Selling, general, and administrative expenses: For the six months ended June 28, 2013, selling, general and administrative expenses were $36 million, compared to $69 million for the six months ended June 29, 2012. Selling, general and administrative expenses as a percentage of revenue decreased to 5% for the six months ended June 28, 2013, compared to 8% for the six months ended June 29, 2012. The decrease in selling, general and administrative expenses, including as a percentage of revenue, primarily resulted from (i) $14 million in cost savings from our strategic realignment, (ii) $3 million in reduced bid and proposal expenses, and (iii) the absence of spin-off-related transaction costs during the current period compared to $13 million of such costs for the six months ended June 29, 2012, offset in part by $3 million in legal and settlement costs incurred during the six months ended June 28, 2013.
Operating income and operating margin: Operating income for the six months ended June 28, 2013 was $59 million, an increase of $3 million compared to the six months ended June 29, 2012. Operating margin increased to 8.0% for the six months ended June 28, 2013, compared to 6.7% for the six months ended June 29, 2012. The increase in operating income and margin was primarily due to the significant reduction in selling, general, and administrative expenses resulting from our strategic realignment and the absence of spin-off related charges during the current period compared to the six months ended June 29, 2012, offset in part by $3 million in legal and settlement costs incurring during the six months ended June 28, 2013.
Interest expense: During the third quarter of 2012, we borrowed $335 million under our Credit Facility in the form of a five-year term loan.

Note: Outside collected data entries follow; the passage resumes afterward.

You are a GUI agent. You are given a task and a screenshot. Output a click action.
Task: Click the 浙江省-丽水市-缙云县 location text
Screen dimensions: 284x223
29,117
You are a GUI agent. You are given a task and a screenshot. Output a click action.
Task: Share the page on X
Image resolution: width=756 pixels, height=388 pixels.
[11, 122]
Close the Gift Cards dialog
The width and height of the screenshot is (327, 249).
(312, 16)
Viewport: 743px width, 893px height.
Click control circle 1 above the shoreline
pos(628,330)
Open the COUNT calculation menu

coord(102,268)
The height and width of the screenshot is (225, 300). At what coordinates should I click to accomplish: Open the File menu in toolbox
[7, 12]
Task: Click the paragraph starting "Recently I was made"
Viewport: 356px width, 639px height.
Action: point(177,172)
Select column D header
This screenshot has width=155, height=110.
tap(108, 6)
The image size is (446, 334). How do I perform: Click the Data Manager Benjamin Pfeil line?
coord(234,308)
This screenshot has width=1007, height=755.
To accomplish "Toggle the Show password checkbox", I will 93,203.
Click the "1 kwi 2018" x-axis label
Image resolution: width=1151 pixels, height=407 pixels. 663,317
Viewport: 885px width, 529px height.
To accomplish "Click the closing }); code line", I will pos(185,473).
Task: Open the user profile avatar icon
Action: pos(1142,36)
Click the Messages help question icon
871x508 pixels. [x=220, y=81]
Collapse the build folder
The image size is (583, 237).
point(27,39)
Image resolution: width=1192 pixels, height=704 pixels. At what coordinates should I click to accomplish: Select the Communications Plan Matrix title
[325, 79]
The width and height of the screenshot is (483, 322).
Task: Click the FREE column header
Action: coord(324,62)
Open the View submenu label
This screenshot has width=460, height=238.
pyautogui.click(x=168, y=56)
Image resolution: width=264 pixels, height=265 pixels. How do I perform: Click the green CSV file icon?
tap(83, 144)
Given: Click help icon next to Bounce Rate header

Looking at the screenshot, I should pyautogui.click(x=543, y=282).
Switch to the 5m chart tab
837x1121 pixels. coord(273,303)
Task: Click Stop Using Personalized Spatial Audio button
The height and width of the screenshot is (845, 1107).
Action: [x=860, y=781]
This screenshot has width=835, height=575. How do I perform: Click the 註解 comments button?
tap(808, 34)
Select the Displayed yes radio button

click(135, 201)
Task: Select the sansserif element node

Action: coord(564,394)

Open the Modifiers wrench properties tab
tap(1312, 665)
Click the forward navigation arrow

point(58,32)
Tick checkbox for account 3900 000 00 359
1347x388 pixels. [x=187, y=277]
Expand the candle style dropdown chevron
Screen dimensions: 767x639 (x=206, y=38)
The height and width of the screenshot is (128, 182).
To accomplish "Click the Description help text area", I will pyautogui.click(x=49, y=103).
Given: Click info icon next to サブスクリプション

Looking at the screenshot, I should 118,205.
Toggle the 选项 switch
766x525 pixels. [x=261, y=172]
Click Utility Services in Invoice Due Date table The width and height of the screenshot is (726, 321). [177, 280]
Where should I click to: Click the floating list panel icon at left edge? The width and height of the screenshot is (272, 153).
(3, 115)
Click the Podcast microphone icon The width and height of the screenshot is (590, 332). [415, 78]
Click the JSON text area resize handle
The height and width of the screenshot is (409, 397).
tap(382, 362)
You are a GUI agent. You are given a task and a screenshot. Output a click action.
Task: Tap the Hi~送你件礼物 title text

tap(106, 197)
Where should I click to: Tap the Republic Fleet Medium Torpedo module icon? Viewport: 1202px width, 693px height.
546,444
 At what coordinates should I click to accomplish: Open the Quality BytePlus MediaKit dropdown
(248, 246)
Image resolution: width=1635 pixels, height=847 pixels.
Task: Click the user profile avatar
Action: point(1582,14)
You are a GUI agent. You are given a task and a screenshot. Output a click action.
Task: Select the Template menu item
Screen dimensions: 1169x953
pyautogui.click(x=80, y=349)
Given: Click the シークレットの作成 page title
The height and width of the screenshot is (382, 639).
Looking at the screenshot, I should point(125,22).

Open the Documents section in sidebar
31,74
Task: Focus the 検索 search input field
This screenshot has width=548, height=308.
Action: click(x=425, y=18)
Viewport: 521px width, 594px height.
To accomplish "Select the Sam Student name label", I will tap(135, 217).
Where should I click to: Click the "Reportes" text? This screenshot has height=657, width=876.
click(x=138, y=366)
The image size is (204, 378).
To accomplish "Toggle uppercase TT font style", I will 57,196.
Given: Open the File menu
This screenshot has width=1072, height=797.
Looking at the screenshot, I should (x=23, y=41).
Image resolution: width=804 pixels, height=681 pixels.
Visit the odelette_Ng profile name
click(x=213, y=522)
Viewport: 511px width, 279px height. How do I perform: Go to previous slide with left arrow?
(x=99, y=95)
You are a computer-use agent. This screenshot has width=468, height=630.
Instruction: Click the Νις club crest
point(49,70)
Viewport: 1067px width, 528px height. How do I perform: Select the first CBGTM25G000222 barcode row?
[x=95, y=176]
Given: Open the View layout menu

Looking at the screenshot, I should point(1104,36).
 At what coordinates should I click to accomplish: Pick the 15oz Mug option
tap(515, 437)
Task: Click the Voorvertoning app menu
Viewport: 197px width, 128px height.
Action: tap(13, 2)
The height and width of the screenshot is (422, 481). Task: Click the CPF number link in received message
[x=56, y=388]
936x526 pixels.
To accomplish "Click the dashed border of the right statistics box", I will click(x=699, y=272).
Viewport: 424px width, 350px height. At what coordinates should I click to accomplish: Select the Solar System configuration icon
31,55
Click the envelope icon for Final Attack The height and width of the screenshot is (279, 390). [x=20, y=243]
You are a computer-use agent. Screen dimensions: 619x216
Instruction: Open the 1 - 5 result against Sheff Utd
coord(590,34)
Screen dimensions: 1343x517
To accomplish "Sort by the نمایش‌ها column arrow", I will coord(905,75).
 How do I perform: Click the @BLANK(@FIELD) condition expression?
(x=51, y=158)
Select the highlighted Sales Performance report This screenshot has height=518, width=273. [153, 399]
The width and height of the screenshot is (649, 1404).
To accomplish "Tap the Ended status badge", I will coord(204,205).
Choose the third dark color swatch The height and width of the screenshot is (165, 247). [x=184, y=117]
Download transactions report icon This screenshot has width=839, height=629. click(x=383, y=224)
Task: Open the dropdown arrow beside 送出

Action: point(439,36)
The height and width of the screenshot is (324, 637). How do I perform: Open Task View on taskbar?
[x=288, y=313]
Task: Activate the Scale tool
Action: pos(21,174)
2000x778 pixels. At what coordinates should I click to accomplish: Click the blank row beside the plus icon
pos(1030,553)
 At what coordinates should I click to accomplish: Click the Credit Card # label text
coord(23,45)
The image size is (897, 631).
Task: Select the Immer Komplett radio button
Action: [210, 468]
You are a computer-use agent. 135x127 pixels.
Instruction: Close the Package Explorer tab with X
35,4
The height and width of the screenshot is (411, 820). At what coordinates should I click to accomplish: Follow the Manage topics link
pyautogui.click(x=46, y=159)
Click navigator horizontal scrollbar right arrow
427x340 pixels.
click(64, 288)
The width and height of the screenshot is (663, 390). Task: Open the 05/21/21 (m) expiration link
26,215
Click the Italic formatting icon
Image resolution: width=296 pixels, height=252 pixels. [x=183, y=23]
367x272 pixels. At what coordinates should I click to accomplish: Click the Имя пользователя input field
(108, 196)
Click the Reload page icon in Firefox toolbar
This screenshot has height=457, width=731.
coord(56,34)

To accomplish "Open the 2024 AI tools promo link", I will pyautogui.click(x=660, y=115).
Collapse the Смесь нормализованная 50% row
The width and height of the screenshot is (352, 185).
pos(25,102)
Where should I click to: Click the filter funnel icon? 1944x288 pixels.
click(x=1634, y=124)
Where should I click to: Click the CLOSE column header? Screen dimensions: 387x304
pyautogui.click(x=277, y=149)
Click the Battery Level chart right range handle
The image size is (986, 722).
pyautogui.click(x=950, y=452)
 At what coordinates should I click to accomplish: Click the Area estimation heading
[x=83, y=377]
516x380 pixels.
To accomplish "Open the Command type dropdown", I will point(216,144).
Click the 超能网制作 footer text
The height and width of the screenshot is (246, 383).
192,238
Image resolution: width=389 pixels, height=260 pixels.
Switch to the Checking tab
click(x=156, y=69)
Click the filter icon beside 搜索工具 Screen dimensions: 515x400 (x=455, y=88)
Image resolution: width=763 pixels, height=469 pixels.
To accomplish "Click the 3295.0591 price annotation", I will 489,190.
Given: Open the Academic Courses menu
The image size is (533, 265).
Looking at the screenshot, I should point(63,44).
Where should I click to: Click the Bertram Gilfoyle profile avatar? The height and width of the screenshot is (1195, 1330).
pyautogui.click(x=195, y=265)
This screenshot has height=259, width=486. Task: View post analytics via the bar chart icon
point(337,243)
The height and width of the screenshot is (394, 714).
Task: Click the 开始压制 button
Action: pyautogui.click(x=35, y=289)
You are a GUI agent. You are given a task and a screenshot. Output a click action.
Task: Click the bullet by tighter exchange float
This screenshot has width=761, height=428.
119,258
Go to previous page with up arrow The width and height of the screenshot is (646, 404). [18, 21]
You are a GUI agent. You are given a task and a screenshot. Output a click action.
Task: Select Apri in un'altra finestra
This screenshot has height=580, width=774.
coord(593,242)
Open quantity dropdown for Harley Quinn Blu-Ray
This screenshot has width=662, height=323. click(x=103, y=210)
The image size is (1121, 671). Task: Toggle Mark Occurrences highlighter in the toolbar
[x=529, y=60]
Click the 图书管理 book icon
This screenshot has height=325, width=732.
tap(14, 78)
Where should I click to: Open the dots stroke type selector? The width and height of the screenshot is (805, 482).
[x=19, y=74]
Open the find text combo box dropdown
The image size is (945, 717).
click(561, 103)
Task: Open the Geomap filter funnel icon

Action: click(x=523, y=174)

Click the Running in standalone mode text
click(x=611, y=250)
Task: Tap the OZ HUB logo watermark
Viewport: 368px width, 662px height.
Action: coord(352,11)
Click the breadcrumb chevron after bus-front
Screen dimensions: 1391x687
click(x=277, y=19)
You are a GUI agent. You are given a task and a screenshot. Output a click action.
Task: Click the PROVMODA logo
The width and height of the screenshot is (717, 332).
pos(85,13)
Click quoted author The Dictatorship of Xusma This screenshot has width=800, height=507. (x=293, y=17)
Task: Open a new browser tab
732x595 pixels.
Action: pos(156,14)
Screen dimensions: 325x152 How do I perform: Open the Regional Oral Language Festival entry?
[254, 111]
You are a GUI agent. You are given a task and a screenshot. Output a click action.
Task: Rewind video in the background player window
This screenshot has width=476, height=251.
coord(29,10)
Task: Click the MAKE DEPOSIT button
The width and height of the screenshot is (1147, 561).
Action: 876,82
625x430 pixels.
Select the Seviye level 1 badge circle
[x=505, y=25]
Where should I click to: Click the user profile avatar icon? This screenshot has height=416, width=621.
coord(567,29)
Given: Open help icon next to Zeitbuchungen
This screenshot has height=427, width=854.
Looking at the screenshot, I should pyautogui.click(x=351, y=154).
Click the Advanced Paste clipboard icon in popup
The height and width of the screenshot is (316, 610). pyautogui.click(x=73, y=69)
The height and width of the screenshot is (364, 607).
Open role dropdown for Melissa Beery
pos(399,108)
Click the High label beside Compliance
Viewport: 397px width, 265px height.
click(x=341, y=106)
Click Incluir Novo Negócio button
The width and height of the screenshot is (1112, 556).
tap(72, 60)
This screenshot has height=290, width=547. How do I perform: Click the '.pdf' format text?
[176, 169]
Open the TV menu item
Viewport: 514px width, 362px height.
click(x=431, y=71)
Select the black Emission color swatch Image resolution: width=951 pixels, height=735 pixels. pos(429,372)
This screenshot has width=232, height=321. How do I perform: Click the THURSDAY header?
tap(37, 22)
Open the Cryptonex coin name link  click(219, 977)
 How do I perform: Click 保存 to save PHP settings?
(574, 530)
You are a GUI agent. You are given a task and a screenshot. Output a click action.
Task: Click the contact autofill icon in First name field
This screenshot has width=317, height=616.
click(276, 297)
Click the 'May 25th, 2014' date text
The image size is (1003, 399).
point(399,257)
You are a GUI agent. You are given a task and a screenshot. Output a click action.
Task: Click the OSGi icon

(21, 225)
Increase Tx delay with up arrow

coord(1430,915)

We then distributed the $335 million to L-3. For the six months ended June 28, 2013, we had a weighted average outstanding loan balance of $329 million, which accrued interest at a weighted average borrowing rate of approximately 5.75%. During this same period, net interest expense was approximately $12 million, which includes approximately $2 million of amortization related to prepaid debt issuance costs. Our results for the six months ended June 29, 2012 reflect that, prior to the Distribution Date, we had no debt and nominal interest expense.
Effective income tax rate: The effective tax rate including discrete items for the six months ended June 28, 2013 was 39.1% as compared to 41.9% for the six months ended June 29, 2012. The reduction in rate was driven primarily by the non-deductible portion of the spin-off related expenses that were incurred and recorded during the six months ended June 29, 2012.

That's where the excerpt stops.